First, a new set of global goals for space exploration should be presented. The International Space Station (ISS), where the United States, Russia, Japan, Europe and Canada collaborate, has demonstrated that international space collaboration is possible. 

A global action plan to develop the technology to prevent future asteroid impacts through the capacity to detect, track and deflect asteroids could be one of humanity’s greatest collaborative achievements, and reduce one of the main long-term threats to human civilization. 

China could also propose a global approach to the first human settlement on Mars, and help ensure that the settlement is built on sustainable technologies. These initiatives should be science driven with total transparency and a research agenda where people all around can collaborate.

Second, the excellent work by the United Nations Office for Outer Space Affairs, which demonstrates the benefits of space exploration for global sustainability, should be accelerated. China could challenge all countries and companies active in space exploration to make relevant solutions for key global challenges available for free. An even stronger link between space exploration and global sustainability would help strengthen peaceful collaboration.

Third, it is time to integrate global infrastructure development on Earth with peaceful space exploration. The establishment of the first permanent colony beyond Earth is within reach. This generation could be the first one to experience how we as Homo sapiens become a space-faring species. A long-term plan for equitable and sustainable space exploration is an important part of such a journey.

By exploring how all major infrastructure investments on Earth can help accelerate and guide space exploration in a sustainable direction, we can ensure that space becomes a shared project that is about increased benefits and knowledge for all. 
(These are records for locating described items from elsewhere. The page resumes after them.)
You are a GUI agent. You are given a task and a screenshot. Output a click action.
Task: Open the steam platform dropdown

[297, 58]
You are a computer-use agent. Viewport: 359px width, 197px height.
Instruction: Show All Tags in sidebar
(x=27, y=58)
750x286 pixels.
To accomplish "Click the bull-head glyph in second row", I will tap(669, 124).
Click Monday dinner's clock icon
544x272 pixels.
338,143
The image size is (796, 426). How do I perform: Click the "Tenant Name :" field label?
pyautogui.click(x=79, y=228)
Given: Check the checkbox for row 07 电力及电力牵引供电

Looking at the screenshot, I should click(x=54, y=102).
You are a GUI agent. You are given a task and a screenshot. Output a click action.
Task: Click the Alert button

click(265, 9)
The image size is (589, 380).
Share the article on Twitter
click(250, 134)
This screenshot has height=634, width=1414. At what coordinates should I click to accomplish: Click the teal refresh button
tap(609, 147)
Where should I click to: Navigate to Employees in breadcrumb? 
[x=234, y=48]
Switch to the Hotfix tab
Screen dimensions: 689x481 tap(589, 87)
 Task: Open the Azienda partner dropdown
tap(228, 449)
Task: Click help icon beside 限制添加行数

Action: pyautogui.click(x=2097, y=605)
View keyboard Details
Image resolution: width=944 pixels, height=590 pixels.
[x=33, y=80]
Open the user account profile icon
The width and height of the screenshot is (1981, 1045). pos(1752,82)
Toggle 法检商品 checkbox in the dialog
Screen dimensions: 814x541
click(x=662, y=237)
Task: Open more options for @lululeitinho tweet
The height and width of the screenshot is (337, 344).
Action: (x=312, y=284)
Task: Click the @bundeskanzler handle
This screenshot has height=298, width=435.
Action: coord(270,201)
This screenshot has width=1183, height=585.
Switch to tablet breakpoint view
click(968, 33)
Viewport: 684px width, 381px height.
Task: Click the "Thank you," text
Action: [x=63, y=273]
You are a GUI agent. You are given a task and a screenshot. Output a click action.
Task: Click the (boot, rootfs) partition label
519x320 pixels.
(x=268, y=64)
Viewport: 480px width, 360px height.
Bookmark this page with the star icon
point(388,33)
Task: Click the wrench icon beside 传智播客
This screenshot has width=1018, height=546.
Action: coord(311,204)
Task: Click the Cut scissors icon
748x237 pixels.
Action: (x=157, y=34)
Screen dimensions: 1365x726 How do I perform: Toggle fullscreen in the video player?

The development of technology on Earth and in space should support each other so that they can help us move beyond our destructive industrial civilization and focus on the transition to a global ecological civilization.

As the largest infrastructure project on the planet, the Belt and Road Initiative could lead the way by integrating not just traditional sustainability goals, but also by helping develop and deliver on sustainability goals for an emerging space civilization.

We already see leading thinkers arrange events such as the UN Industrial Development Organization’s “BRIDGE for Cities — Belt and Road Initiative: Developing Green Economies for Cities”. During the BRIDGE event in 2018, links between the Belt and Road Initiative, space exploration and sustainability were discussed with representatives from both China and Europe. Hopefully, we will see more meetings in 2019 at which a peaceful space agenda can be discussed in the context of global sustainability goals.

It will take some time getting used to thinking of humanity as a space civilization. However, many of the children born today will be alive in 2100 and by then, we will most certainly be a space civilization. 

The question is: What kind of civilization will that be? Let us do what we can so that those alive in 2100 will be able to look back at 2019 as the year when, despite many conflicts and problems, the world took the first significant steps toward a space-based ecological civilization.

The author is a senior adviser at the Research Institutes of Sweden. The author contributed this article to China Watch, a think tank powered by China Daily. The views do not necessarily reflect those of China Daily.